(Beginning of EXERCISE DATA)

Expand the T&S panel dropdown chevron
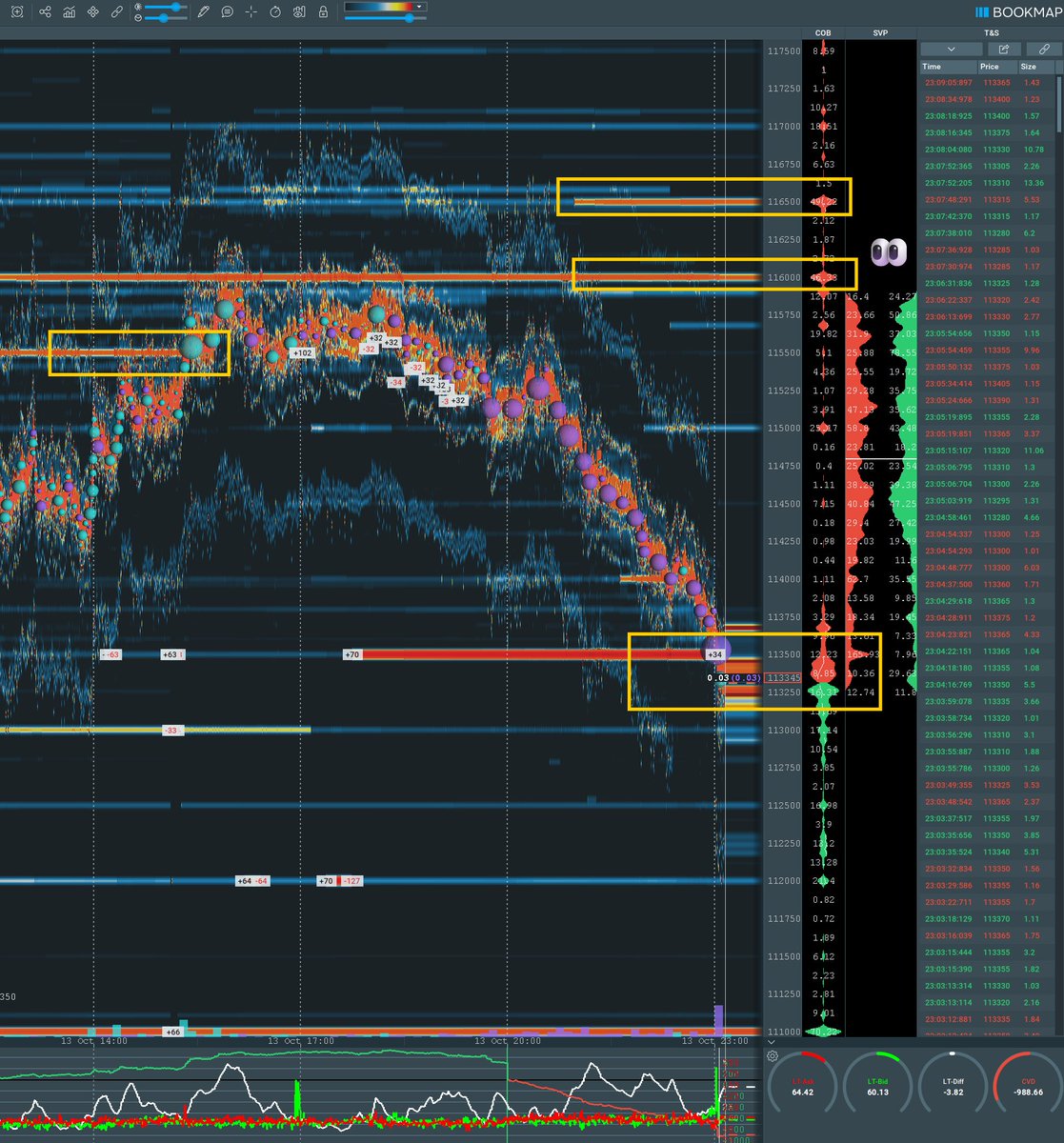Viewport: 1064px width, 1143px height. [951, 48]
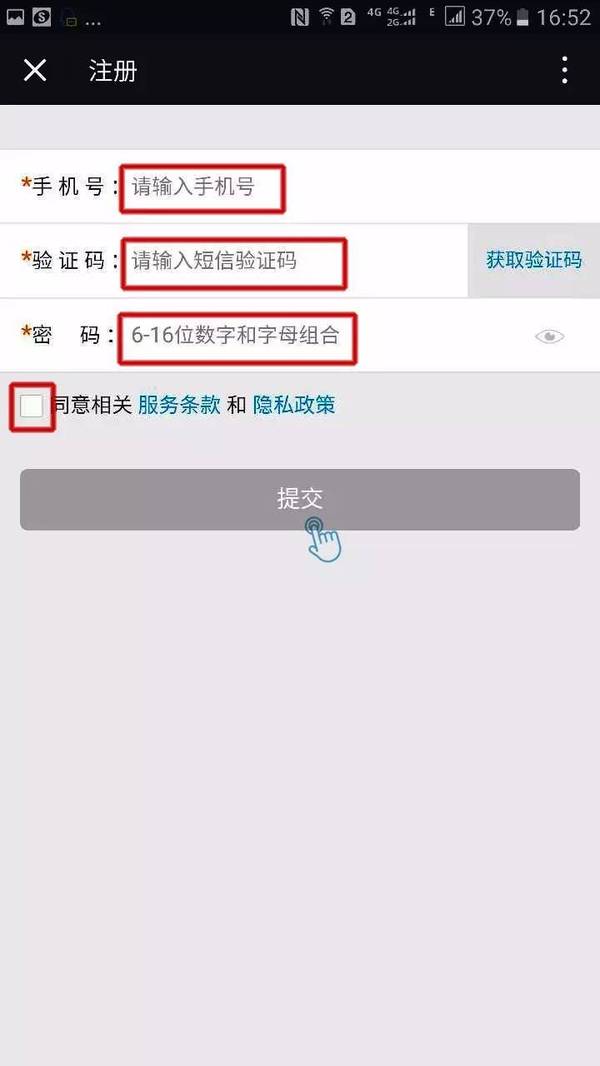Tap the 16:52 clock in status bar
The image size is (600, 1066).
563,18
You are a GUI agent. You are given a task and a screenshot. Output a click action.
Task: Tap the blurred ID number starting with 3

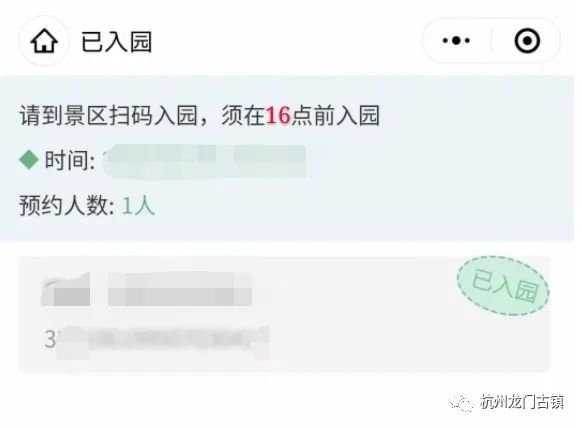pos(157,341)
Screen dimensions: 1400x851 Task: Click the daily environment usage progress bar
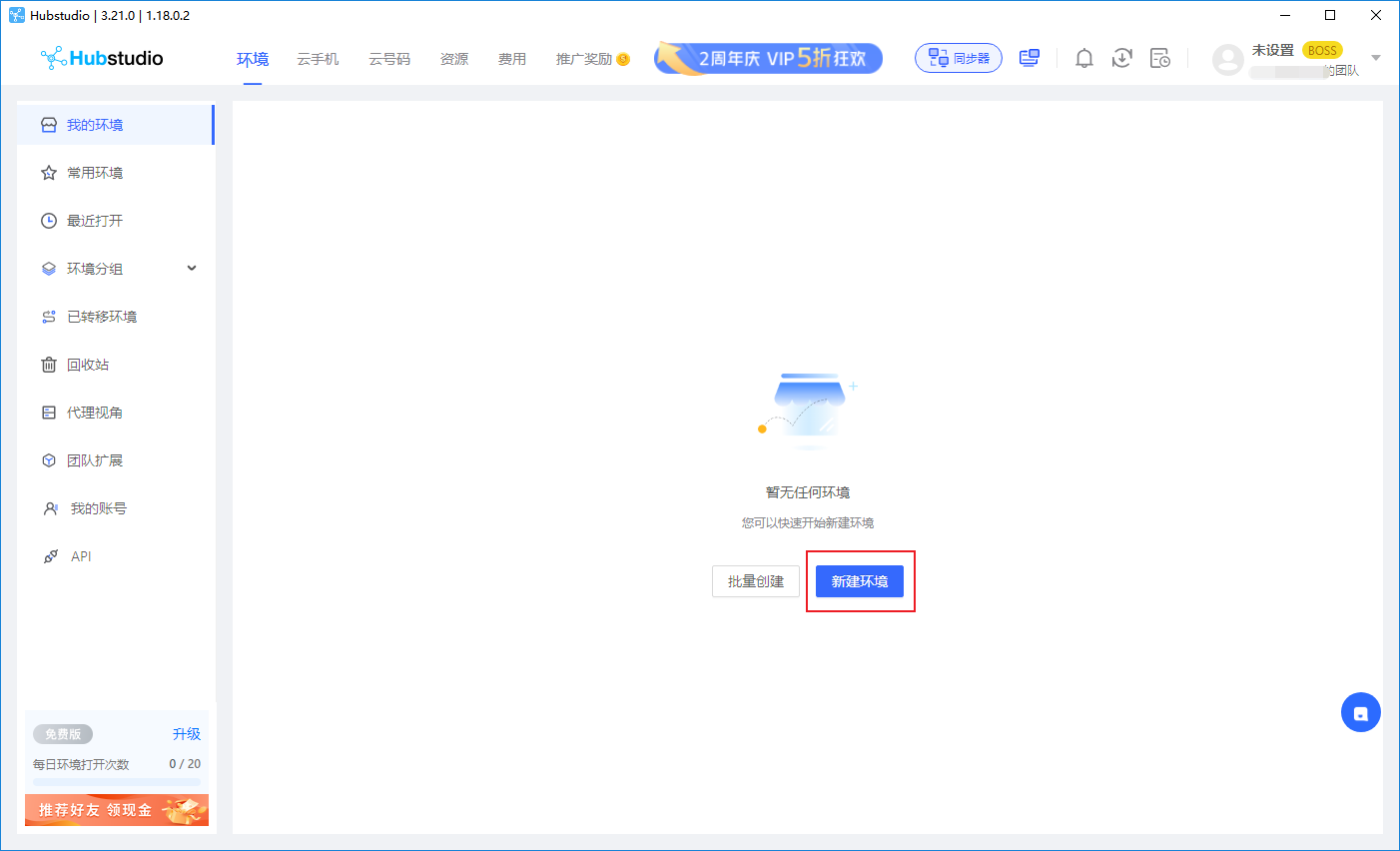117,782
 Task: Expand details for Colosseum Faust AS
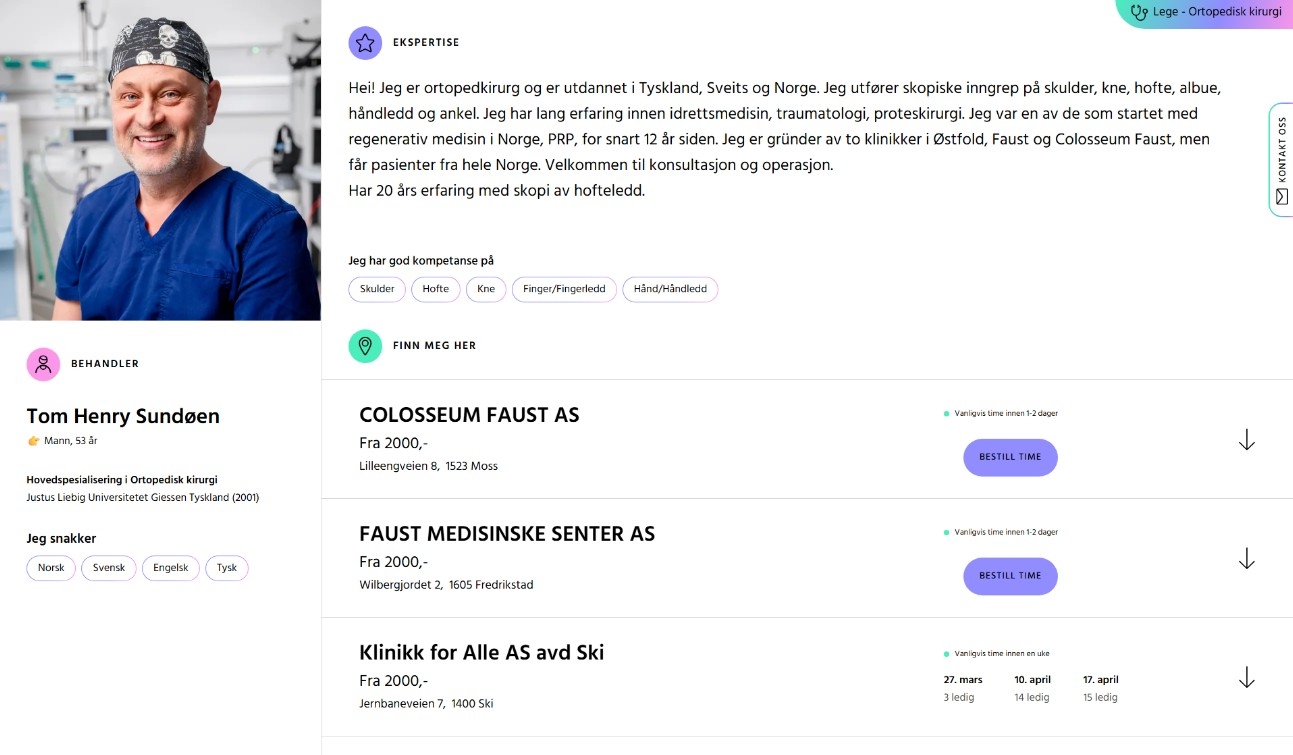click(1246, 440)
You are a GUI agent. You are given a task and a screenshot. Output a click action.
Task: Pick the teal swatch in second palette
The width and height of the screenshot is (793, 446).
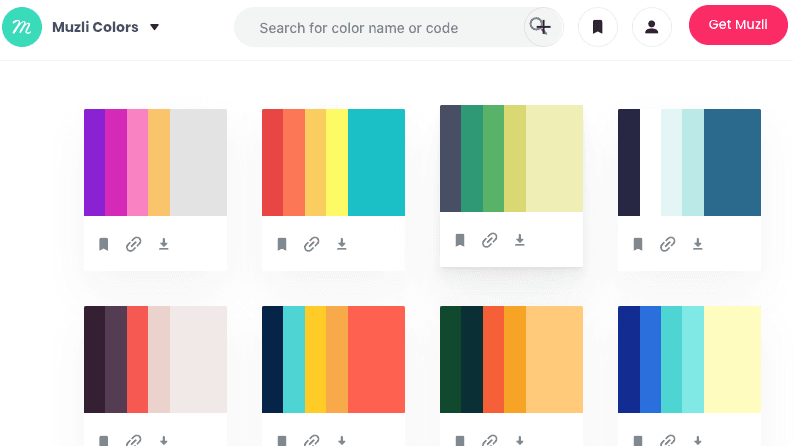point(376,162)
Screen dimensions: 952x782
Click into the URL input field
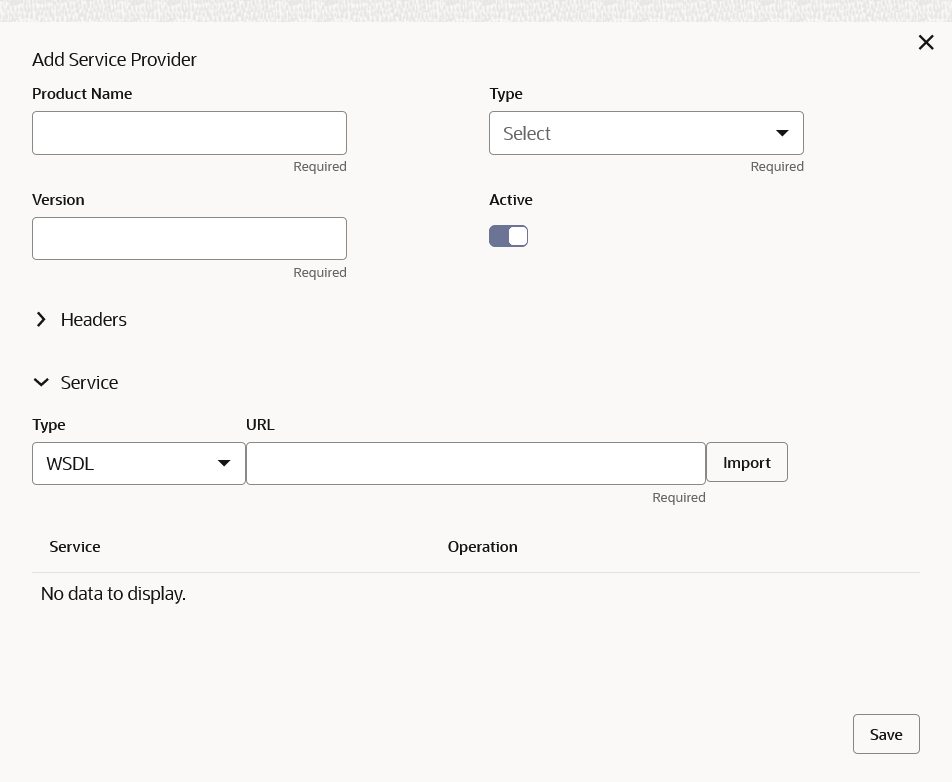pyautogui.click(x=475, y=464)
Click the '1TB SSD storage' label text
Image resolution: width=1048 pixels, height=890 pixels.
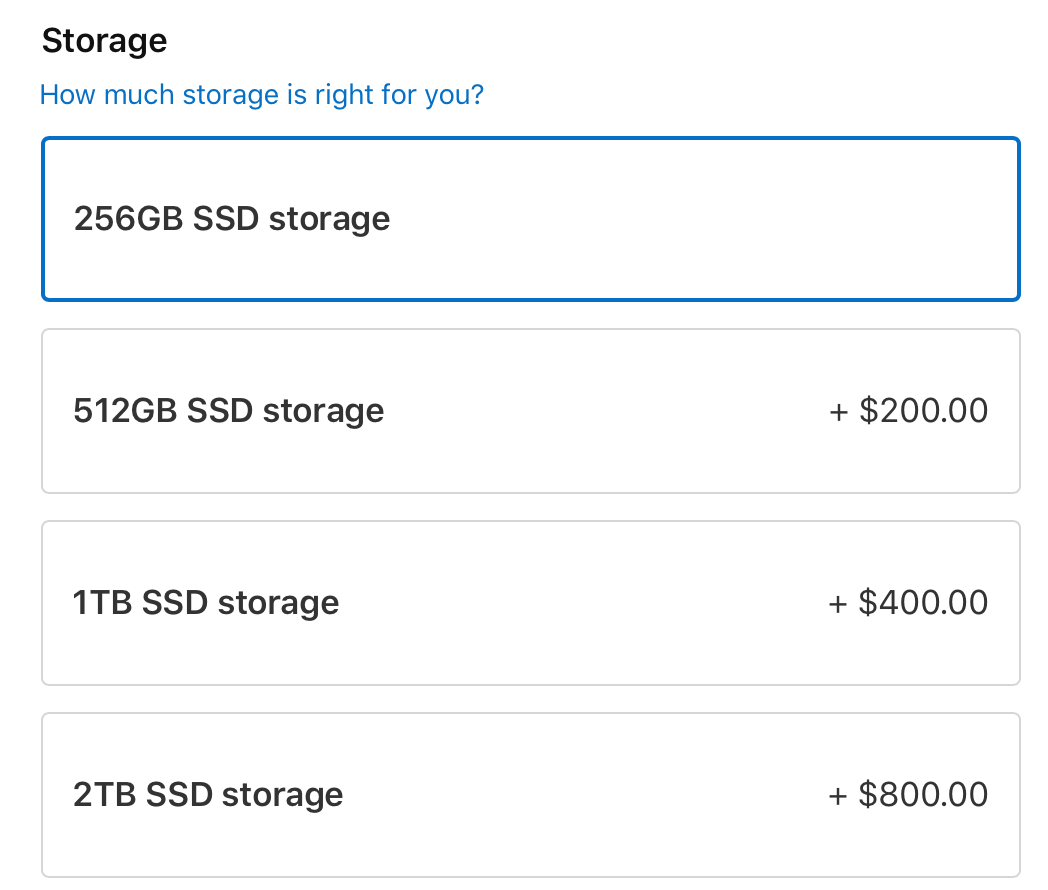206,603
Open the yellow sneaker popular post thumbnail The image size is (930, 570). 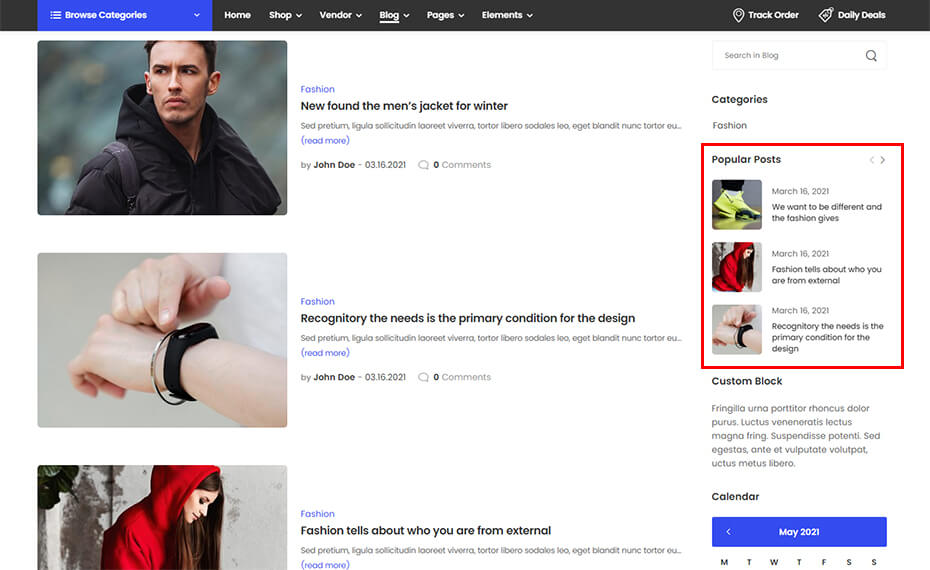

(End of EXERCISE DATA)

▸ **AIM OF THE TASK**:
The result should be a transcript of the lines from the line containing "Click into the URL input field" through the end of the listing above, exact, inclusive, and without pictures.

▸ **FINAL ANSWER**:
Click into the URL input field
pyautogui.click(x=475, y=464)
Click the '1TB SSD storage' label text
Image resolution: width=1048 pixels, height=890 pixels.
206,603
Open the yellow sneaker popular post thumbnail The image size is (930, 570). 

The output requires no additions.